A level-funded plan is a self-funded arrangement packaged to feel like a fully insured one: the employer pays a fixed monthly amount covering claims funding, stop-loss premium, and administration, with a potential year-end refund if claims run low. It’s popular with small and midsize employers.
Self-Funding
In a self-funded plan the employer pays employees’ claims directly, usually with stop-loss protection. These FAQs explain how self-funding works and when it fits.
What’s the difference between fully insured and self-funded health plans?
In a fully insured plan the employer pays premiums and the insurance carrier bears the claims risk.

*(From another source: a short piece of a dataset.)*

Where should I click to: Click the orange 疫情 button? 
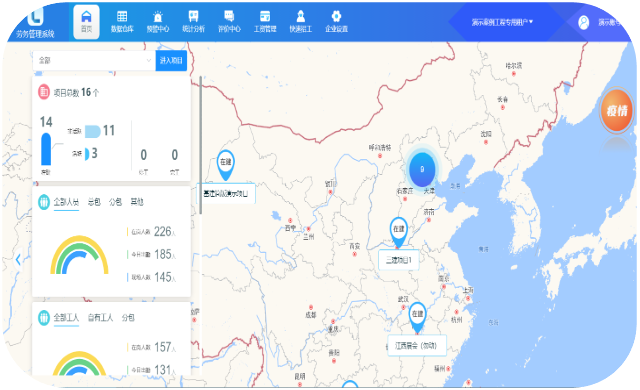[616, 111]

In a self-funded plan the employer pays claims directly (usually with stop-loss protection and a third-party administrator), taking on more risk in exchange for cash-flow control, claims data, and ERISA preemption of many state insurance mandates.

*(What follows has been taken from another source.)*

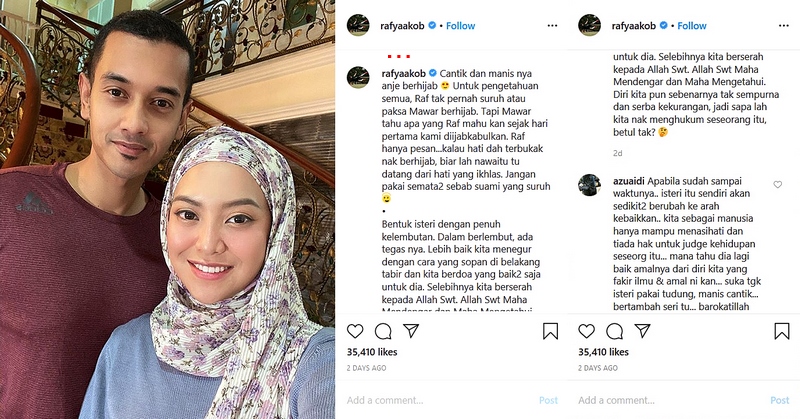Image resolution: width=800 pixels, height=419 pixels.
Task: Like the post in the middle panel
Action: point(355,331)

What is a self-funded (self-insured) health plan?
In a self-funded plan, the employer pays employees’ medical claims directly out of its own funds, usually with a third-party administrator (TPA) to process claims and stop-loss insurance to cap catastrophic risk, instead of paying fixed premiums to an insurer.
Why would an employer choose to self-fund?
Employers self-fund to gain control: access to their own claims data, ERISA preemption of state mandates and premium taxes, cash-flow advantages, the ability to keep savings in a good year, and freedom to customize the plan and its cost-containment strategies. The trade-off is taking on claims risk.